What is expected:
The part below that opens with the line containing "Image resolution: width=1408" and closes with the line containing "Image resolution: width=725" should be copied exactly, minus any pictures.

Extracted entries:

-- Opening Marker --

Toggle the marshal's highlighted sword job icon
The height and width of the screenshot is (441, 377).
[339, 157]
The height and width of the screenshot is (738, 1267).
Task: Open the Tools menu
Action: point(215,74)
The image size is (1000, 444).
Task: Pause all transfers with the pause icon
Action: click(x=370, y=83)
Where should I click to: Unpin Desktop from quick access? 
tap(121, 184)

-- Closing Marker --
-- Opening Marker --

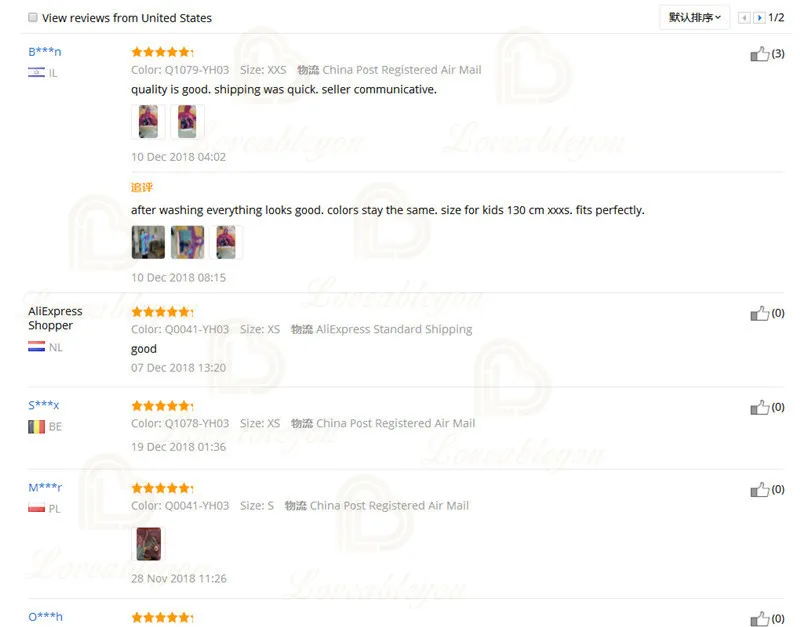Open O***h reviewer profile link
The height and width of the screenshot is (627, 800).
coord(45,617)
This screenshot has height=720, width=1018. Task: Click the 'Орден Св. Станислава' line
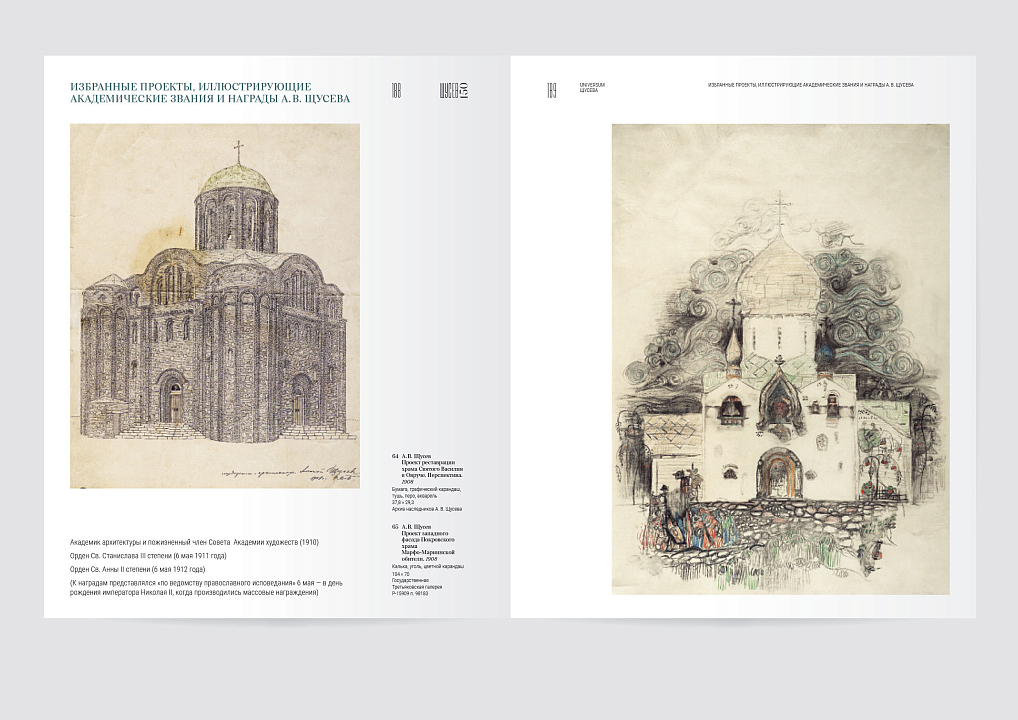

-- Closing Marker --
-- Opening Marker --

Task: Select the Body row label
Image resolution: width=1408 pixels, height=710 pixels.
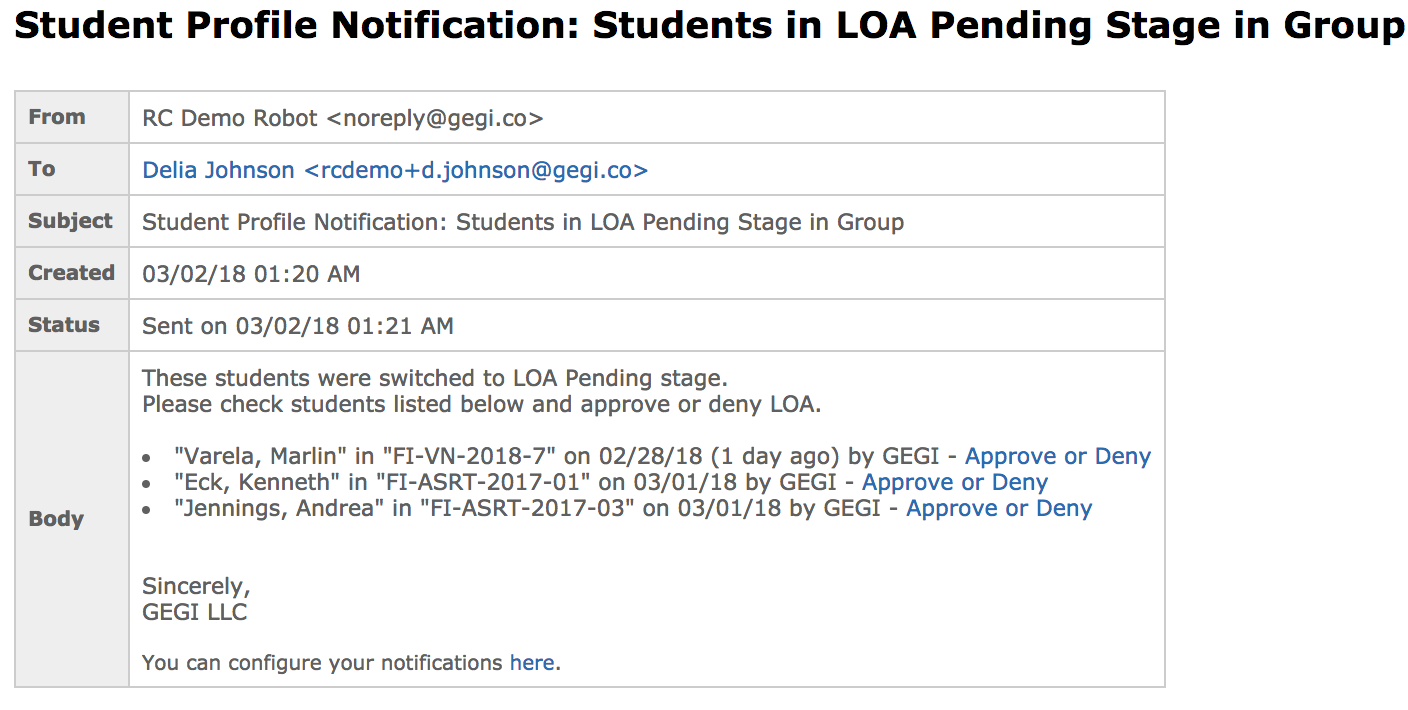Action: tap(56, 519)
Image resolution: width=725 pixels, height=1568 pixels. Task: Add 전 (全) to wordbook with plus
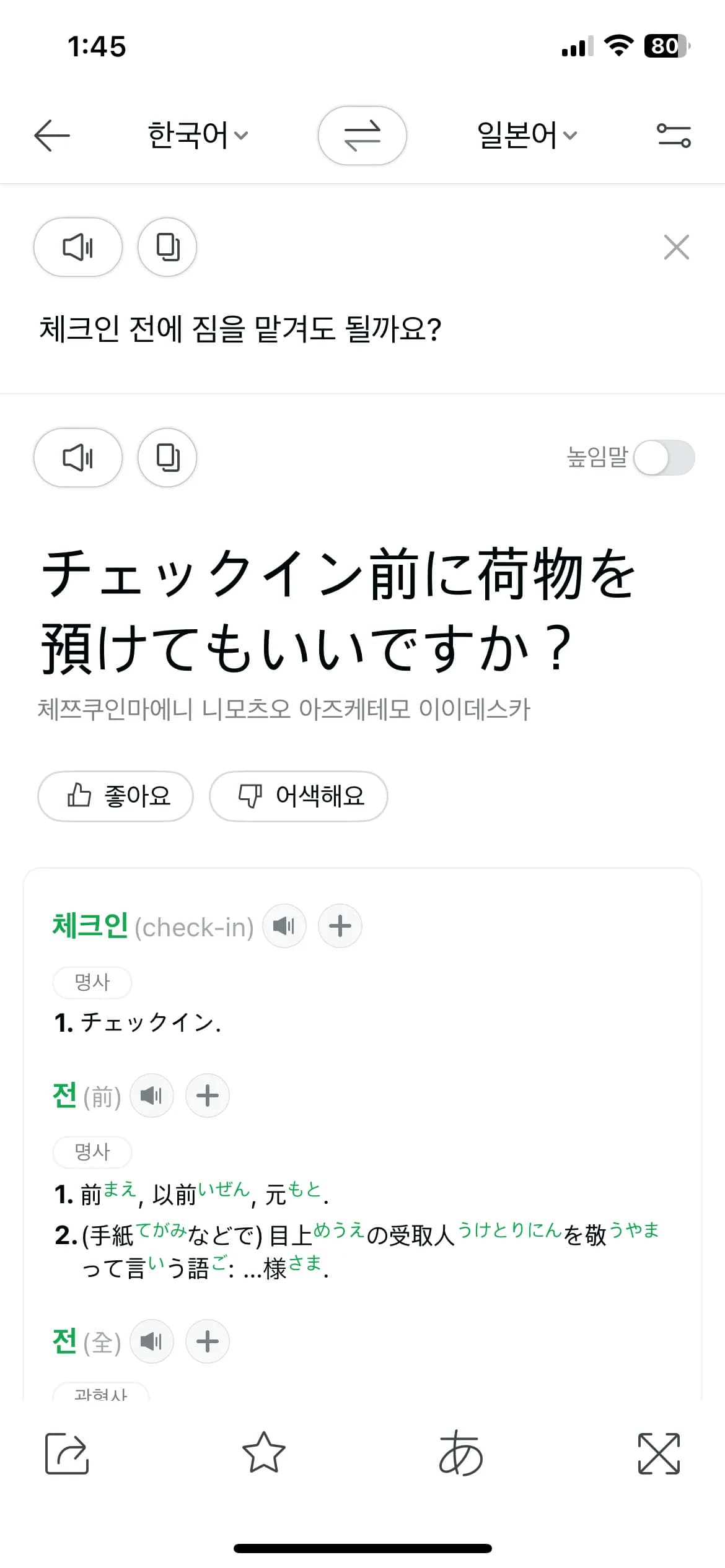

-- Closing Marker --

Response to this exercise:
Image resolution: width=1408 pixels, height=710 pixels.
Action: tap(56, 519)
Image resolution: width=725 pixels, height=1568 pixels. Task: Add 전 (全) to wordbook with plus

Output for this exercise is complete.